According to the ancient historian Suetonius, the Roman emperor known as Caligula loved one of his horses, Incitatus, so much that he gave the steed a marble stall, an ivory manger, a jeweled collar and even a house. Another chronicler, Cassius Dio, later wrote that servants fed the animal oats mixed with gold flakes. Famous for his madness and brutality, Caligula allegedly committed incest with his sisters, fed prisoners to wild beasts and had conversations with the moon—so coddling a beloved horse might seem among the lesser of his various evils. But did he really plan to make Incitatus a consul and only fail to do so because his assassination happened first, as Suetonius would have us believe?

Like much of what we think we know about Caligula, the story of Incitatus’ consulship comes from a writer who lived decades after the maligned emperor’s four-year reign. Historians think that Suetonius and Dio based their scathing accounts of his life on rumors and legends—or simply fabricated sensational tales that turned a not-so-great ruler into an epic villain. Many scholars reject the notion that Caligula terrorized Rome with his unbridled madness, arguing that his fellow lawmakers would likely have whisked him out of power for such conduct. So while Caligula might have had an unusual fondness for his horse, it’s unlikely the emperor went so far as to appoint the stallion.

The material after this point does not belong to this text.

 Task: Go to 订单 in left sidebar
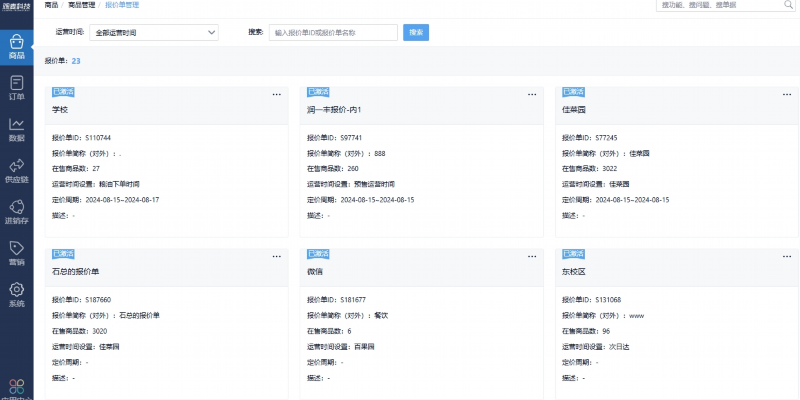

But what if Caligula actually did plot to create Rome’s first equine official? According to historian Aloys Winterling, author of “Caligula: A Biography” (2011), insanity isn’t the only logical explanation for such behavior. In his book, Winterling makes the case that many of the emperor’s wackier stunts, including his treatment of Incitatus, were designed to insult and humiliate senators and other elites. By bestowing a high public office on his horse, then, Caligula aimed to show his underlings that their work was so meaningless an animal could do it.